SANA, Yemen — Struggling to hold power after many of his allies abandoned him, Yemen's longtime leader on Wednesday escalated his confrontation with a rapidly expanding uprising and took on emergency powers that give him a freer hand to quell protests.
A legislature full of his supporters granted President Ali Abdullah Saleh's request for a 30-day state of emergency, which suspends the constitution, bars protests and gives security forces far-reaching powers of arrest.
The opposition called the vote illegal and vowed to press on with its campaign to topple Saleh's regime.
The move underlined Saleh's desperation in the face of month-old protests that have attracted tens of thousands across his impoverished nation in the southern corner of the Arabian Peninsula. This week, Saleh's regime was hit by a wave of defections by military commanders, ruling party members and others, swelling the ranks of the opposition and leaving the president isolated. He has repeatedly sought to appease the protesters but to no avail.

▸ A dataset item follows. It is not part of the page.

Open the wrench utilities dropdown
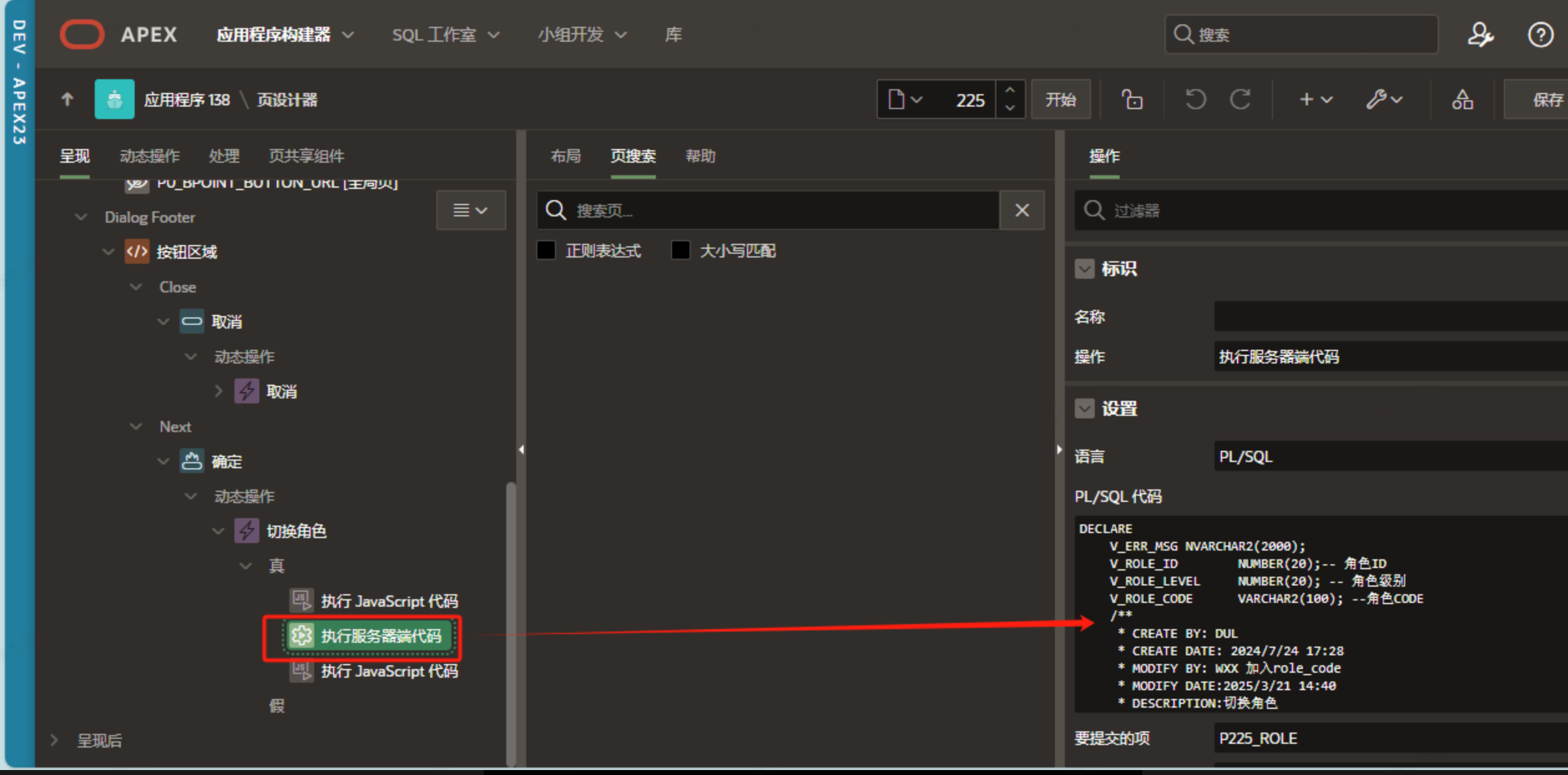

The state of emergency declaration appeared to signal that Saleh intends to dig in and try to crush his opponents. The decree allows media censorship, gives wide powers to censor mail, tap phone lines, search homes and arrest and detain suspects without judicial process.
Al-Jazeera said Yemeni authorities closed its office in Sana on Wednesday after 20 armed men ransacked the bureau the day before.